From the first line of the data below through the line holding "Opportunités (78, 767)", write out each line exactly as it stands.

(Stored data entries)
########

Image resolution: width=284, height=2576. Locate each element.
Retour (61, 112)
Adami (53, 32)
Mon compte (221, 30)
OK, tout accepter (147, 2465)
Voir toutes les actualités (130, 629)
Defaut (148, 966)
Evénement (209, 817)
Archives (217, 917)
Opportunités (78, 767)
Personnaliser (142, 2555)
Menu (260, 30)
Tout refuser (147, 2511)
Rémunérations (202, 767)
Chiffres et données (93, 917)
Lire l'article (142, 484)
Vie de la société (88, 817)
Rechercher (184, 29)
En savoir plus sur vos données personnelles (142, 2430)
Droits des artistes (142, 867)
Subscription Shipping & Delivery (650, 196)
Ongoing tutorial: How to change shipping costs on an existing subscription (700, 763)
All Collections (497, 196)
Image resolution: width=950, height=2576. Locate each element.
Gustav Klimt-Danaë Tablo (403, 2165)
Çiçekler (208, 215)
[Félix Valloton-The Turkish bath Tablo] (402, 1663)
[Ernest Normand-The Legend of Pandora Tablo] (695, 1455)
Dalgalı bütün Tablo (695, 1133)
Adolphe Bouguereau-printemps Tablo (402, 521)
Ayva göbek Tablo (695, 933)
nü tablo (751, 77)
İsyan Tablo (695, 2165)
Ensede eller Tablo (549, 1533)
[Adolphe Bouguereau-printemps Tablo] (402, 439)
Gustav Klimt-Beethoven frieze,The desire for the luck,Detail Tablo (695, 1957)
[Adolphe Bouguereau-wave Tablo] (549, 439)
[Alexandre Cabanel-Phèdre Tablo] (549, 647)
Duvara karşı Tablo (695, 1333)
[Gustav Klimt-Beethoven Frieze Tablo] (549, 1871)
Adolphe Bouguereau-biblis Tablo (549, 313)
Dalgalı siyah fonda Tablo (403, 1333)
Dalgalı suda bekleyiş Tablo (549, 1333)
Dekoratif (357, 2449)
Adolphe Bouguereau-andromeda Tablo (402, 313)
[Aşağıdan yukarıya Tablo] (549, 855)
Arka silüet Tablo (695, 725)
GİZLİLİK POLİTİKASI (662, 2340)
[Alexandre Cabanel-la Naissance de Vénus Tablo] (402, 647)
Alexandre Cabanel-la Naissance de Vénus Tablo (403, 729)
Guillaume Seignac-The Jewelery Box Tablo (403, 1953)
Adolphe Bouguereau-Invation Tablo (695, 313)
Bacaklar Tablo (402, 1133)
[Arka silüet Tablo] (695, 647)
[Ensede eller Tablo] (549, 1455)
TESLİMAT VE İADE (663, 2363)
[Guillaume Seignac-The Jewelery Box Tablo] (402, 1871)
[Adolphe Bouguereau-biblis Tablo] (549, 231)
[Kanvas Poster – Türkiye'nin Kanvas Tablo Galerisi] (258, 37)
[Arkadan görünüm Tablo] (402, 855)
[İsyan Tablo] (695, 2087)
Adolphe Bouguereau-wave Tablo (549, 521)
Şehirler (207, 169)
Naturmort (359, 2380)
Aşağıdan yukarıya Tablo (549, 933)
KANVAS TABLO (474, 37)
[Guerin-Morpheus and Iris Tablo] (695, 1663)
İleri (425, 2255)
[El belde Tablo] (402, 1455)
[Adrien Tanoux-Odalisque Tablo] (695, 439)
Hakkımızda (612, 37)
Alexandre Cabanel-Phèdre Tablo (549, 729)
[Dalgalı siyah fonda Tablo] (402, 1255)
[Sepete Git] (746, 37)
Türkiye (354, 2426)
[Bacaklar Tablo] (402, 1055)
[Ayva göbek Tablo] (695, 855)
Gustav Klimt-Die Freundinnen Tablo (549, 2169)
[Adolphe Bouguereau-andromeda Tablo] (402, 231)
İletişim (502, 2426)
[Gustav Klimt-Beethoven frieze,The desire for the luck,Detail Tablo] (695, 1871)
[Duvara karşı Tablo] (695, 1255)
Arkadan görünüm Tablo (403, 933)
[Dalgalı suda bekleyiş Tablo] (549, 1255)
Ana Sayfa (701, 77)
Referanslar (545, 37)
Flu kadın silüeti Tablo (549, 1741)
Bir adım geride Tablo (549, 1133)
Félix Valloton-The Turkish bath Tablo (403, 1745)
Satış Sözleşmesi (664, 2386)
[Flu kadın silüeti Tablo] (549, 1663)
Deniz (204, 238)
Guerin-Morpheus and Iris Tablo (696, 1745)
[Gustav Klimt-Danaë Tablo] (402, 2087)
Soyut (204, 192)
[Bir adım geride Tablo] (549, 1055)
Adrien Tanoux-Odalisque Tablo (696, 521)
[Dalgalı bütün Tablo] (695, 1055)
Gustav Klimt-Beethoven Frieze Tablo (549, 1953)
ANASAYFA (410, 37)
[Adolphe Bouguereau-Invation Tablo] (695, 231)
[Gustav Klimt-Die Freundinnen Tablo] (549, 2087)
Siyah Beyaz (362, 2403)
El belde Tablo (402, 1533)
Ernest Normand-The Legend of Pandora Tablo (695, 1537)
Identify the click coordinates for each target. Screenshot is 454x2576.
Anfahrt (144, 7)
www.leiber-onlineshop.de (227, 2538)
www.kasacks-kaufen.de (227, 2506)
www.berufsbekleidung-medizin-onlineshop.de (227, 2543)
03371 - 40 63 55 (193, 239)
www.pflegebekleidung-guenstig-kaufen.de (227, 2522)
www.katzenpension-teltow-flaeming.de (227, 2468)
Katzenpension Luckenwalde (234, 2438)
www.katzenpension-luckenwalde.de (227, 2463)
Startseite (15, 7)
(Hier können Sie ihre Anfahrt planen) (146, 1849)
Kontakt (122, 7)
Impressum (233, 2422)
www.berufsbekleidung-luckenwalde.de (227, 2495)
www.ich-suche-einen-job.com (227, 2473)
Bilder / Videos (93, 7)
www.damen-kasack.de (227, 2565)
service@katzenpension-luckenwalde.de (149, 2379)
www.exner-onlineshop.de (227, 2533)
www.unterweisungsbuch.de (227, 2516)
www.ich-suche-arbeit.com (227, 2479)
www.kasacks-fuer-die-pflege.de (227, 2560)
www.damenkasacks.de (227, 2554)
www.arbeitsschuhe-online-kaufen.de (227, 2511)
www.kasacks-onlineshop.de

########

Output for this task:
Image resolution: width=284, height=2576. Locate each element.
Retour (61, 112)
Adami (53, 32)
Mon compte (221, 30)
OK, tout accepter (147, 2465)
Voir toutes les actualités (130, 629)
Defaut (148, 966)
Evénement (209, 817)
Archives (217, 917)
Opportunités (78, 767)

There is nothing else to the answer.